Enter the encrypted email API. Utilizing an encrypted email API and web service is often the quickest and most efficient way to secure PHI / PII information in transactional business workflows that require secure email and attachments.
An encrypted email API enables a software developer to add secure messaging features to an application. The API ‘calls’ an encrypted email webservice with a request to encrypt the message and attachments, and deliver them to the intended recipient (generally to any known email address). By using an API, the developer can easily embed the secure email feature into the application user interface to make it a seamless part of the user experience and work process. Various levels of user authentication can be leveraged to eliminate extra steps while maintaining trusted security and verifiable compliance. The host application itself can be almost anything – employee work environs such as contact centers and CRMs, and/or customer facing apps such as self-service portals and mobile apps – including any number of industry specific applications such as electronic medical records systems, practice management systems, patient portals, insurance underwriting software or online banking services. Consumed as a communication feature via APIs, secure email and file attachments become an efficient, streamlined part of the business process instead of a separate application unto itself, with all the user overhead that entails.

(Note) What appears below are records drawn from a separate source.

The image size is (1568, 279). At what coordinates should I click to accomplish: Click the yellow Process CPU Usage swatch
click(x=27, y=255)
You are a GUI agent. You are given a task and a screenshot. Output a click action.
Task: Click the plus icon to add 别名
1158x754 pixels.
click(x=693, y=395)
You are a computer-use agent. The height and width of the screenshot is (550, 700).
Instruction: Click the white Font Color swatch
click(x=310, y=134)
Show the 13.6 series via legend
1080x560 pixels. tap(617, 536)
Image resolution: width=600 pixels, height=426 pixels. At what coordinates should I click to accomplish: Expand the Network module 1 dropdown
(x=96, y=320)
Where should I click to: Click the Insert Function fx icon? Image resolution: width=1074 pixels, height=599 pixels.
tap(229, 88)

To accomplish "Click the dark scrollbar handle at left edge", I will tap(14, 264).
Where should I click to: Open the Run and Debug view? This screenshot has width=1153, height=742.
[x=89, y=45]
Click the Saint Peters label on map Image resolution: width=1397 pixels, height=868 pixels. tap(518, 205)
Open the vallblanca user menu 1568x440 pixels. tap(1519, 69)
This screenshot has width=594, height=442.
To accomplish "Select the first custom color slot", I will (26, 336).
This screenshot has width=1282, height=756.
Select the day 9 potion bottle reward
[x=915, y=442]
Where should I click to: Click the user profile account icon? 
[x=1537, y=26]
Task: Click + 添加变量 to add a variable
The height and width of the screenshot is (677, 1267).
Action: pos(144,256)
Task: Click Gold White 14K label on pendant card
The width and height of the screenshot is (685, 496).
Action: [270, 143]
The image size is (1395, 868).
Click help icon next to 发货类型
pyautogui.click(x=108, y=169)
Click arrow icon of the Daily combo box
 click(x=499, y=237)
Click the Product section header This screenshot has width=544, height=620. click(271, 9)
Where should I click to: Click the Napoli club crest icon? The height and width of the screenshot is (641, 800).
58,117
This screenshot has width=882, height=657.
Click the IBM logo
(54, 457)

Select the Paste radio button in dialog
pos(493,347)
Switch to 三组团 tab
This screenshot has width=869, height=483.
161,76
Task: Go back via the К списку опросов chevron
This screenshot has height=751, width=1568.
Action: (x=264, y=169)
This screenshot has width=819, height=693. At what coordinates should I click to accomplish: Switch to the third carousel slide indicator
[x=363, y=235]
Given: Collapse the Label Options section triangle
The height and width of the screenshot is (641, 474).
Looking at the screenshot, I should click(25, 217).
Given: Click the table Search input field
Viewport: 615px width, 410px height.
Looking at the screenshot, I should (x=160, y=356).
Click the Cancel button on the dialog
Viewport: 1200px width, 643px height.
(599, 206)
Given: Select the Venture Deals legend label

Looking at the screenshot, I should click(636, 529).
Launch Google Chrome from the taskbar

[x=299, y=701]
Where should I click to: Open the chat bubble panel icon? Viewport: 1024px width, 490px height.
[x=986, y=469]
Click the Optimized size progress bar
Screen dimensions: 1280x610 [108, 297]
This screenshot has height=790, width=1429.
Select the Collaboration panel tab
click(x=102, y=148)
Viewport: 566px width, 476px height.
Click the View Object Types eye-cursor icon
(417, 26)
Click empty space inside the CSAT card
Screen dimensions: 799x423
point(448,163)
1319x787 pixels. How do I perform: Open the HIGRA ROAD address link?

How to use an encrypted email API – some common use cases
There are many ways to use encrypted email APIs – just think about all the ways you communicate that are imbedded in other applications or systems. From the health data collected in an app on a watch to a portal that customers use to send financial documents, there are innumerable ways sensitive data is being – or could be– transferred in an application or program. Here are a few use cases we’ve seen for using encrypted email APIs.
- Secure message center functionality integrated via API into a high-volume financial client services portal. This ensures seamless advisor support, complete access to past messages and no disruption to familiar communications – all while advancing data security compliance.
- Using APIs to integrate seamless secure messaging into your insurance payer customer experience portal platform. This integration provides a way for your customers’ members to send secure emails containing PHI from your customers’ front end using your platform, eliminating the need for members to use another method (2ndportal, mail or fax) to send the documents. Tasks like applying for insurance can also be accomplished through the portal – even sending the application forms.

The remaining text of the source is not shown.